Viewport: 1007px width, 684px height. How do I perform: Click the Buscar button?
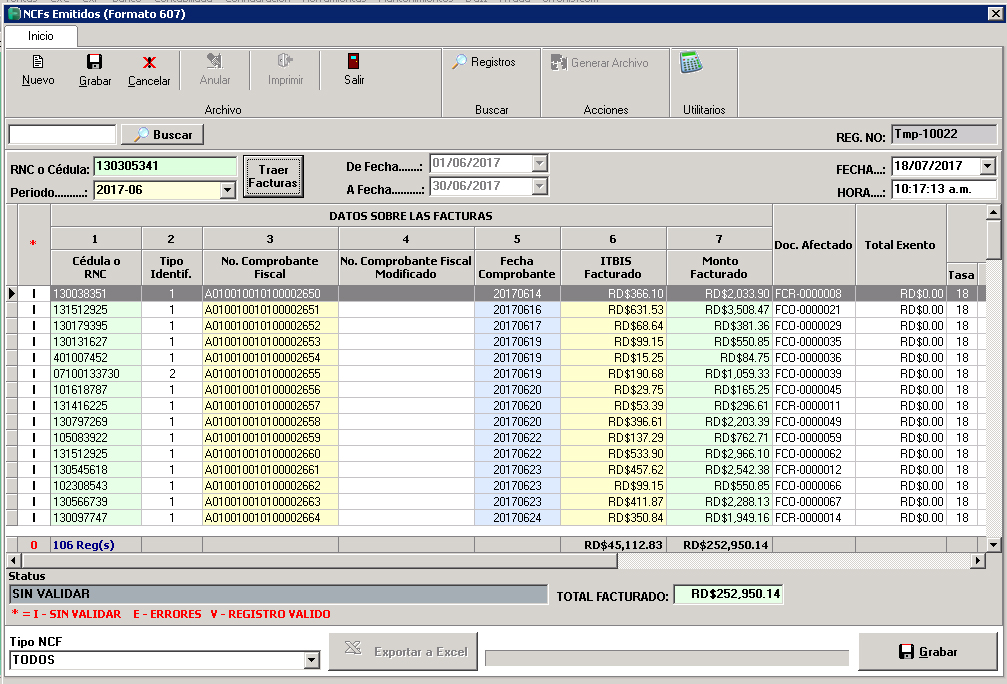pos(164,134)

--

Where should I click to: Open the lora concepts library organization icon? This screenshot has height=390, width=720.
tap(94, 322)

==

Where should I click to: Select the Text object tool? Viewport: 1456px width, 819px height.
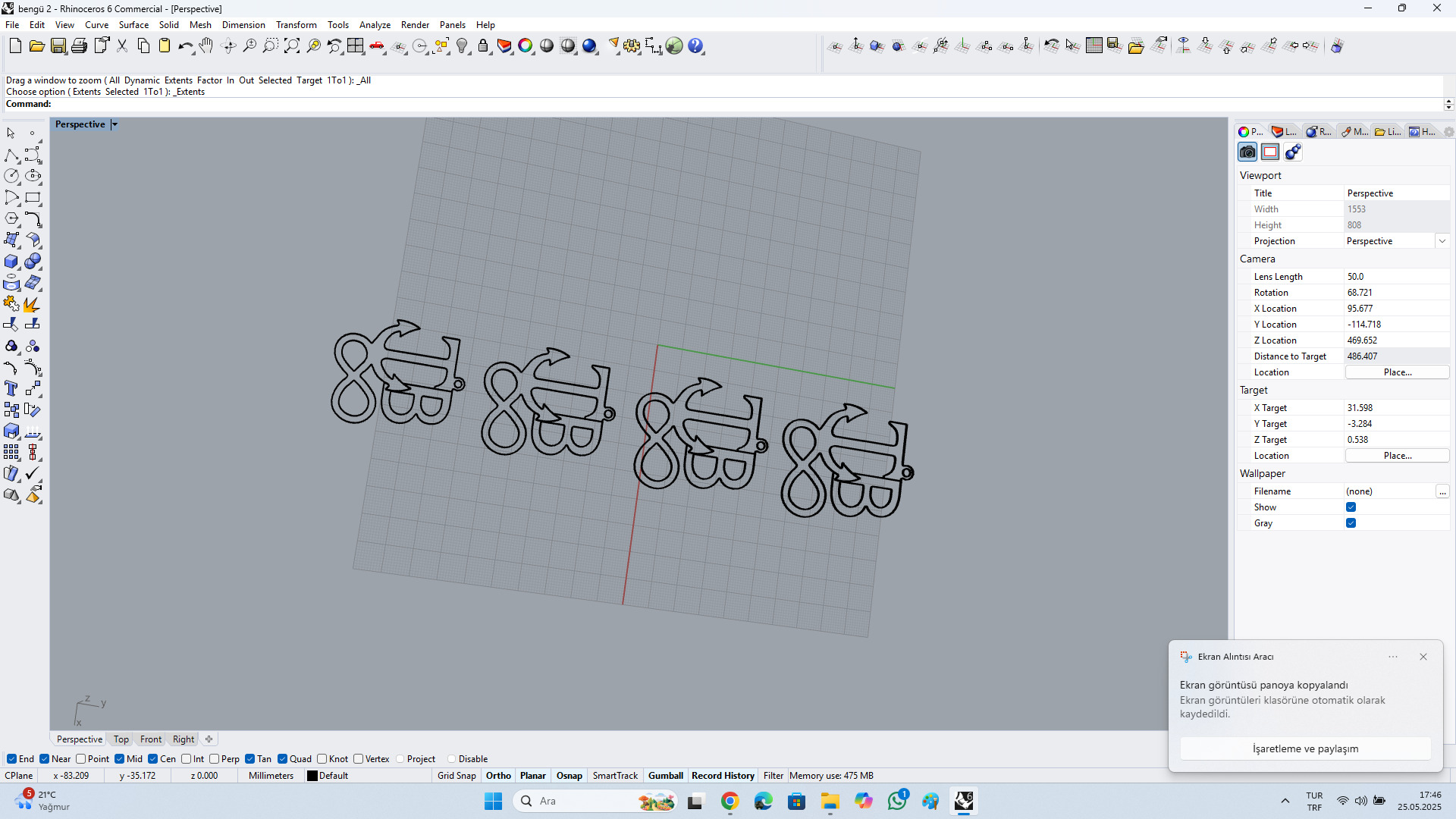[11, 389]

TO DO: Set down the rows from the line containing "Viewport: 1007px width, 684px" through the line containing "pos(164,134)", both included, reproducing them character for character. Omit the pictures from your answer.

RESPONSE BELOW:
Viewport: 1007px width, 684px height. How do I perform: Click the Buscar button?
pos(164,134)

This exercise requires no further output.